How about a little perspective?

  • Published
  • By Tech. Sgt. Michael O'Connor
  • 31st Fighter Wing public affairs
How do you view the work you do in your office, back shop, medical facility, vehicle or aircraft? How does your career field contribute to the success of your unit, base, and the Air Force as a whole?

Since joining the Air Force in 1991, I've had 17 different direct supervisors, I've been permanently assigned to four overseas and four stateside bases, I've been on six temporary duties and three deployments to eight overseas countries, I've re-enlisted four times thus far and somewhere in the middle of all of this I took on marriage and started a family of my own. Sounds about par for the course for your average Airman in today's Air Force.

While I've made many choices throughout my life and these past 17-plus years in the Air Force, the one constant through it all are the mentors and leaders who have shared their perspective with me as to whether what I thought or was doing was on track and up to par.

From my early years as an equipment management clerk when I redistributed hundreds of millions of dollars worth of assets to other bases, to my later years as a public affairs craftsman keeping the public informed and telling the Air Force story to a diverse audience in an infinite number of ways through a variety of mediums, no matter what the task or situation at hand, I've been fortunate to have had the right mix of leadership and mentorship along the way, and when it wasn't directly available, I sought it out elsewhere.

Each senior leader I consulted shared their perspective with me. Through their personal experiences, education and training, each one enhanced my vision and understanding of how I fit into the bigger Air Force picture.

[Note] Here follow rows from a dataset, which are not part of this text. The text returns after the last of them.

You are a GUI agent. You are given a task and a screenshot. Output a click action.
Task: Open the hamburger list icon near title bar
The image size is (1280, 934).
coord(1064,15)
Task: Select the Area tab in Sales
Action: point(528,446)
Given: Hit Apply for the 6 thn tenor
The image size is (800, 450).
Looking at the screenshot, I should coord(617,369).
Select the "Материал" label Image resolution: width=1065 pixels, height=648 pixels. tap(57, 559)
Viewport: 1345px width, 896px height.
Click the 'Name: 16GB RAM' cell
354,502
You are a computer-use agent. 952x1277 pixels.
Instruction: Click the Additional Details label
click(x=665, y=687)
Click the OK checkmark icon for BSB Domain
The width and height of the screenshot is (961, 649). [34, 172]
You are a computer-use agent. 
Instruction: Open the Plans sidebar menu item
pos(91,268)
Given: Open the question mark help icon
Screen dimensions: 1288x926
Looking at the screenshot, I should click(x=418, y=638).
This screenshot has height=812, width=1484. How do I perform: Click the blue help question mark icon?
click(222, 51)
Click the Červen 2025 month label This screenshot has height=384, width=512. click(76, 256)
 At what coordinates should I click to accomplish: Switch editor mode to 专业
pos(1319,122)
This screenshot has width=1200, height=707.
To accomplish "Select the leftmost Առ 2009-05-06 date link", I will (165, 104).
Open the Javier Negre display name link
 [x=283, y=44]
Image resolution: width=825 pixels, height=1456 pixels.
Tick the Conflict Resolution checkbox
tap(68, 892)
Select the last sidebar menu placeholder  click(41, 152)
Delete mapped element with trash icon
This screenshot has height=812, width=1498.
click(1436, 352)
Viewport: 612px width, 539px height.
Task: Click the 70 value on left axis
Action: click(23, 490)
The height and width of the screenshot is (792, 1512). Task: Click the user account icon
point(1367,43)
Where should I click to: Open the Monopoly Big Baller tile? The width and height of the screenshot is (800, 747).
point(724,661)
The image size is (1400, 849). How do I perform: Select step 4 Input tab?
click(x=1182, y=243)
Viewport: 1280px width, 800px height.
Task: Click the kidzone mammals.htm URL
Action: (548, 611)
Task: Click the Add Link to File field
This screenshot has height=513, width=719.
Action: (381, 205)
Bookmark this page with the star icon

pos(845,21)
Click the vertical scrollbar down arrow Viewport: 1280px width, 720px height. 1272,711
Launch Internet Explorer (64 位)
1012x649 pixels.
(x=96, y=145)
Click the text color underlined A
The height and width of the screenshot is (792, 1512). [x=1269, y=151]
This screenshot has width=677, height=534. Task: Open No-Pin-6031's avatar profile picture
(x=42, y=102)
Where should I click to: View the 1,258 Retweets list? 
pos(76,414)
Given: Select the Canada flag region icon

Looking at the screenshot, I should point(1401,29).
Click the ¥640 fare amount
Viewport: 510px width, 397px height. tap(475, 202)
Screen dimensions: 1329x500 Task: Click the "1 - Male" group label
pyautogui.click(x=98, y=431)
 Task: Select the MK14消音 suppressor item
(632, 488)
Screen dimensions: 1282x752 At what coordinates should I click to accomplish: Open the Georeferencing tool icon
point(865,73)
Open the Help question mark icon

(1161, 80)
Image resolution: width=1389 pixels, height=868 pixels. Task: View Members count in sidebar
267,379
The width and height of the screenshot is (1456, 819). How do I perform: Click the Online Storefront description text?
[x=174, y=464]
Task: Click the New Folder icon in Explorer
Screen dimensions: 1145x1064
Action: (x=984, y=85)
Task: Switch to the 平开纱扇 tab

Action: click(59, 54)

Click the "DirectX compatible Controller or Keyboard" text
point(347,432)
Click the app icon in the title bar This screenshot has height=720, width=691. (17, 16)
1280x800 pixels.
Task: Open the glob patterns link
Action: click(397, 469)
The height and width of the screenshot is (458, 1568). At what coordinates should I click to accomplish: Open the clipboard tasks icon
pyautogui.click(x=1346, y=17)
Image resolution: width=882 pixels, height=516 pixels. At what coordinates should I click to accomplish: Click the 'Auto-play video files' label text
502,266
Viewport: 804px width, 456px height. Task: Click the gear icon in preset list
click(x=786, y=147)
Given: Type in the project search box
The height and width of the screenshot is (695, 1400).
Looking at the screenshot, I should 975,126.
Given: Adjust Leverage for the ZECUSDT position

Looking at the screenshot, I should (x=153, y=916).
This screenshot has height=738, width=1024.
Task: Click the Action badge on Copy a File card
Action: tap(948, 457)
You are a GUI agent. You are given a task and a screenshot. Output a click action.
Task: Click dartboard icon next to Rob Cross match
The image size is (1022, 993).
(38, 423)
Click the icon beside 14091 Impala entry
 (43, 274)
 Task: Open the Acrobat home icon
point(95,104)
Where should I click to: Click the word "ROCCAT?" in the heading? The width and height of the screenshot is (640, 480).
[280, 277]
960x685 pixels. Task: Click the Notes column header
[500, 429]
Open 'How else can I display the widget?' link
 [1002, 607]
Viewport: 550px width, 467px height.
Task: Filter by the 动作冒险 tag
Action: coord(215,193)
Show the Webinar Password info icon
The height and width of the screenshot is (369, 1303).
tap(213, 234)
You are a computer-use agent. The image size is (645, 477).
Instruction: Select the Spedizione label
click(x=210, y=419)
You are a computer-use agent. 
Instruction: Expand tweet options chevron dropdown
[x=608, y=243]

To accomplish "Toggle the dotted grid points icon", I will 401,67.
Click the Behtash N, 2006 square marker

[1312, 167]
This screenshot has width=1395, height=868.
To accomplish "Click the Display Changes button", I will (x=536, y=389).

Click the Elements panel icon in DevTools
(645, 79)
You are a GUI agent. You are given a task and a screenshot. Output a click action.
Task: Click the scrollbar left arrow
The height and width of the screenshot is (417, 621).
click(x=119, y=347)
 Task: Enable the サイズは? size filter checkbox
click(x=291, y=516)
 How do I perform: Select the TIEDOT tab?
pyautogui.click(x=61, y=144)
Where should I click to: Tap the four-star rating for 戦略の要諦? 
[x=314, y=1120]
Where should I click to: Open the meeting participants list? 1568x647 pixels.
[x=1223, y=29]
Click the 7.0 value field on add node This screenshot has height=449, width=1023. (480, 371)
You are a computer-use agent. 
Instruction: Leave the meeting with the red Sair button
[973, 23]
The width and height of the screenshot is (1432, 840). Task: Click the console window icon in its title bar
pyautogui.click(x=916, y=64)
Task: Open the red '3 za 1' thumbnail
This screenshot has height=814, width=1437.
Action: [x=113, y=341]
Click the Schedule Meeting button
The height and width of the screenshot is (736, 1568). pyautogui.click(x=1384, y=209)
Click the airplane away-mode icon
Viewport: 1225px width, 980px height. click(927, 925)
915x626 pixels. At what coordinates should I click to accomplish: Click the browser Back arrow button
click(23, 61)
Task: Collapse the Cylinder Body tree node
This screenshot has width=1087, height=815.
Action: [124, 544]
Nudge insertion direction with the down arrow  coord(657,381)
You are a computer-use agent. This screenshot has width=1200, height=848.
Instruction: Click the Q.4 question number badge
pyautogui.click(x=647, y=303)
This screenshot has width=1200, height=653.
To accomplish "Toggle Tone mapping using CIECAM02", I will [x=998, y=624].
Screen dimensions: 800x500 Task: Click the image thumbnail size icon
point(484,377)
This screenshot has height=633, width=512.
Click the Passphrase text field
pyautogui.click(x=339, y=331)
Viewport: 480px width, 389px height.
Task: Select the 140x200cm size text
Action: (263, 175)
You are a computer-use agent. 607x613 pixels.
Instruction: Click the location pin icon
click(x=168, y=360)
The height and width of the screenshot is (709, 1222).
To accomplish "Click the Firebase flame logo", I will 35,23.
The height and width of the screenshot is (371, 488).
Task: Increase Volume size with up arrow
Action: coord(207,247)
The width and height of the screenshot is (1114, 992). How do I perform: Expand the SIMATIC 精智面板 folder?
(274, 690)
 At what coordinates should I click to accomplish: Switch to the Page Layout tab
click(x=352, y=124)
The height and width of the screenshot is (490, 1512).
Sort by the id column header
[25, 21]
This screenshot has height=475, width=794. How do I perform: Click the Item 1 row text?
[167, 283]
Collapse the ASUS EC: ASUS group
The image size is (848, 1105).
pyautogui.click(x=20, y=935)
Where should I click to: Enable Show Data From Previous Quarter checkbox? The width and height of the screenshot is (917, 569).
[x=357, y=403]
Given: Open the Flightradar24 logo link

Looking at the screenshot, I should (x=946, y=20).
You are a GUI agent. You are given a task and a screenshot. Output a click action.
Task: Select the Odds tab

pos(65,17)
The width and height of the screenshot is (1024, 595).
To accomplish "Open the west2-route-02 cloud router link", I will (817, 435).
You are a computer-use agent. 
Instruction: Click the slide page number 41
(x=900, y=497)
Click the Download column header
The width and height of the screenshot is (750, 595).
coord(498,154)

My grandfather, a former Airman, taught me as a child, the value of a dollar and earning my keep. My step-father, a former Marine, taught me as a teenager, the importance of always going above and beyond what is asked. Kevin Rooney, a former Airman and supply supervisor, taught me as an airman first class that every Airman is important and can directly impact the mission. Lee Hansen, a former Airman and supply NCO-in-charge of a section I worked in, taught me as a senior airman the importance of using my chain of command and keeping them informed. There have also been several senior NCOs along the way who helped fill in the gray areas and made for great sounding boards. And last, but most certainly not least, is Lt. Col. John Dorrian, a very wise PA officer who as a major, taught me as a newly cross-trained staff sergeant into the PA career field, the importance of conducting successful public affairs operations.

I've learned through the years that we can't put a price on what we do in support of our nation and other nations around the world.

From a PA perspective, I've also learned that we cannot put a price on the memories we provide to our Airmen who are at the forefront of combating terrorism around the world. Having served three years in Air Force Recruiting Service, I look at what we do in PA in the context of the well-known recruiting phrase, "Perpetuate! Perpetuate! Perpetuate!"

I believe a part of what we do in PA is to perpetuate the trust and support we in the military need in order for us to be successful. I also believe what we do in PA is to perpetuate the feeling of pride, satisfaction and esprit de corps in our fellow Airmen. We do this so they will communicate their experiences in a positive manner to their family and friends back home so that others may decide to follow in their footsteps in maintaining our all volunteer force. We also do what we do to maintain the readiness of the world's most powerful air and space force by perpetuating to our fellow Airmen timely information that is accurate, brief and concise, and in ensuring that the morale of the Airmen stays high.

When Airmen look back at their careers, be it after one enlistment or for a 20- or 30-year career, some of their fondest memories are the stories, photos and videos which they were featured in. Not just because the Airman got his or her 15 minutes of fame, but because the PA products we produced captured a moment in time that the Airman can reflect on for the rest of his or her life.

Each time an Airman re-enlists and shares their knowledge, experience and leadership with others, it feels like payment in full for what we do in PA.

When we in PA talk about winning the hearts and minds of the people, I don't think of it in terms of civilians only, it's about our Airmen as well. It's about building and maintaining Airman morale and readiness. What we do as journalists, photographers, videographers and bandsmen has a direct impact on morale which in-turn has a direct correlation with readiness. In an ever-shrinking military, maintaining an Airman's morale has never been more important as we continue to engage in the Global War on Terror.

I encourage all Airmen to look within, to reach out for that which they do not know, and to reflect on their career in the Air Force and make a point to share their knowledge, experience and leadership with their fellow Airmen, families and friends.

Now, how's that for a little perspective? So what's yours?